給水にOBが登場する理由は、シンプルそのもの 「現地タイム係」で母校・駒大をサポートしたM高史が、"総力戦"をリポート
今回の「M高史の陸上まるかじり」は、第101回箱根駅伝で11度目の復路優勝(復路新記録)を飾った駒澤大学のお話です。OBである私、M高史は今年も母校のお手伝いで伺ってきました。サポート側から見た箱根駅伝の話題です。 【写真】前回大会では弟の安原海晴選手が、兄の太陽選手に給水ボトルを渡しました!
選手が全力を尽くすためのサポート体制
今季の3大駅伝は出雲駅伝、全日本大学駅伝ともに2位でした。迎えた箱根駅伝も総合2位、復路に限ると新記録を樹立しての優勝で、藤田敦史監督がおっしゃる「転んでもただでは起きない駒澤大学」を選手の皆さんが体現されました。 箱根駅伝は現役部員の皆さんのほか、お手伝いが可能な卒業生もサポートに入り、毎年一丸となって迎えています。僕も卒業(2007年3月卒)してから毎年、母校のお手伝いに伺っています。 選手の皆さんが全力を尽くせるように、各校がサポート体制を組んでいます。また、箱根駅伝おなじみのルールとして、選手のすぐ後ろを運営管理車が伴走し、監督ともう一人が乗車できます。多くのチームは主務が同乗することが多く、駒澤大学も並木大介主務(4年、大多喜)が同乗しました(M高史も学生時代、2回ほど運営管理車に乗らせていただきました)。 中継所では他の部員が選手に付き添い、移動に関してはOBがサポートします。選手が走り出した後、今度は中継所まで走ってきた選手とともに、フィニッシュ地点へと向かいます。 寮で情報収集や情報共有をする「寮待機」、沿道のポイントとなる地点でタイム差などを計測し、選手や監督に伝えたり、応援したりする「現地タイム係」といった役割もあります。M高史は今回も「現地タイム係」を担わせていただきました。 また、選手のサポートとしてイメージが強いのは「給水」ではないでしょうか。
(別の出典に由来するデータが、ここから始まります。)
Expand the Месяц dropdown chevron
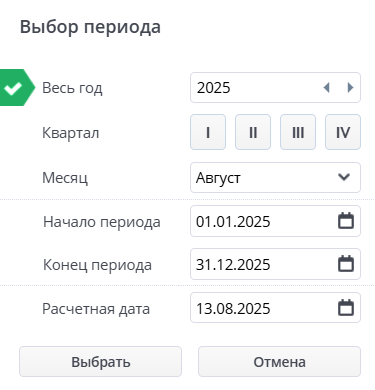 pos(344,177)
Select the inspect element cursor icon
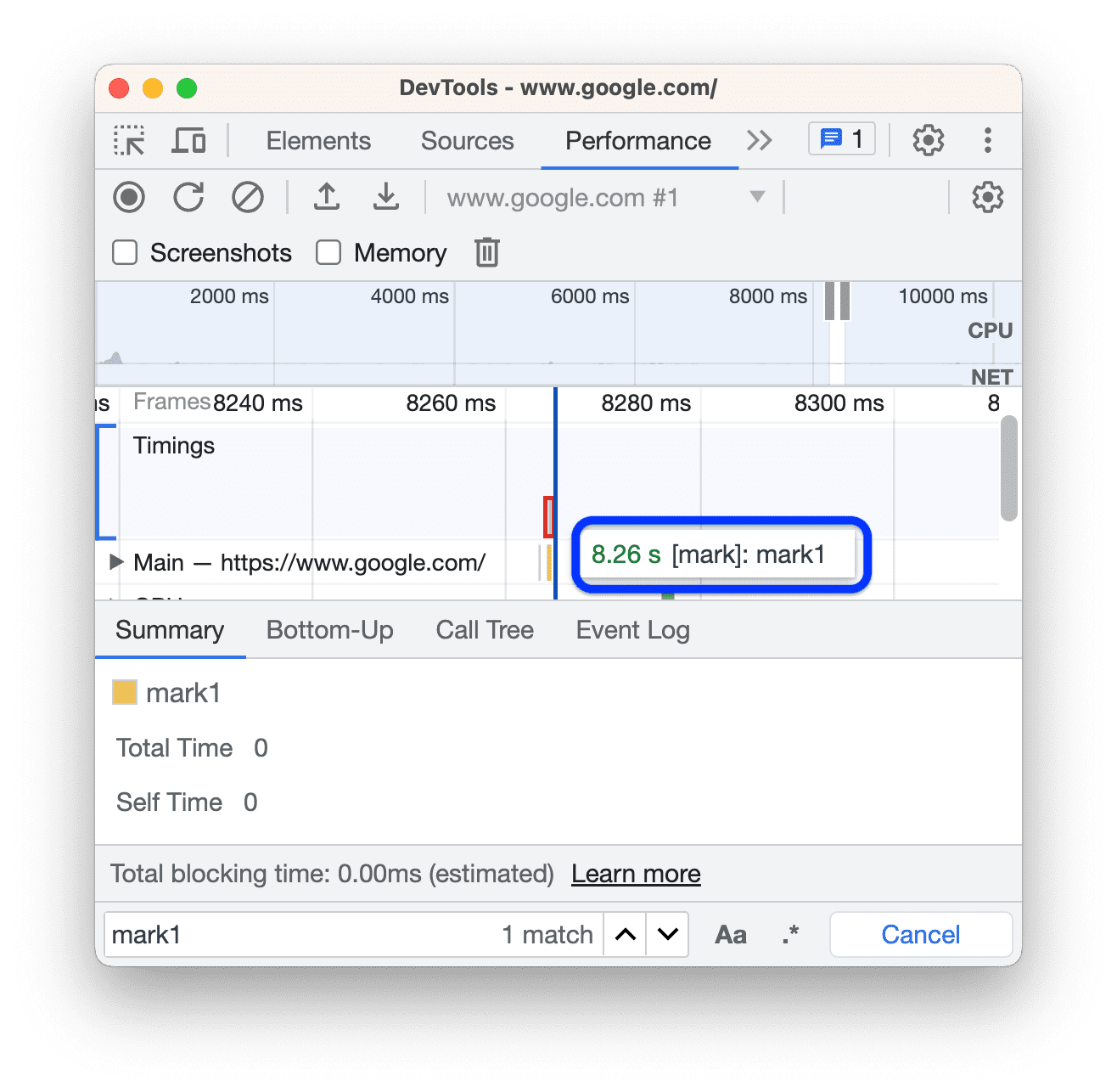Image resolution: width=1117 pixels, height=1092 pixels. coord(128,140)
走っている選手が自ら給水を取る大会が多いですが、箱根駅伝は1区と6区を除き、すべての区間で2カ所、各チームの給水員が選手に渡します。 主催者の給水要領によりますと「給水員は1地点につき1名とし、各チームの部員あるいは各チームが許可した大学関係者であること。主催者が給水場所にて配布するビブスを必ず着用すること」となっています。 関東学生連合では、9区を走った東京大学大学院の古川大晃選手に八田秀雄教授が給水をされて話題になっていましたが、駒澤大学でも「OBが給水している!」とテレビやSNSで話題になりました! 今回は円健介さん、金子伊吹さん(現・JR東日本)、安原太陽さん(現・Kao)がOBとして給水員を務められました。 7区で1時間00分43秒の驚異的な区間新記録を樹立された佐藤圭汰選手(3年、洛南)に15km地点で給水をされたのは金子さん。佐藤選手が1年生の時、金子さんは同部屋で部屋長をされていたという関係性でした。 8区では安原海晴選手(2年、滋賀学園)に兄の安原太陽さんが給水をされました。前回大会では7区を走った兄・太陽選手に、弟・海晴選手が給水。安原海晴選手は初の箱根路を区間4位。1時間04分31秒は大学新記録でした。 M高史も過去、OBとして往路と復路合わせて6度の給水を担当させていただいたことがあるのですが、絶対に失敗できない独特の緊張感や無事に役割を果たすことができてホッとした気持ちを鮮明に覚えています。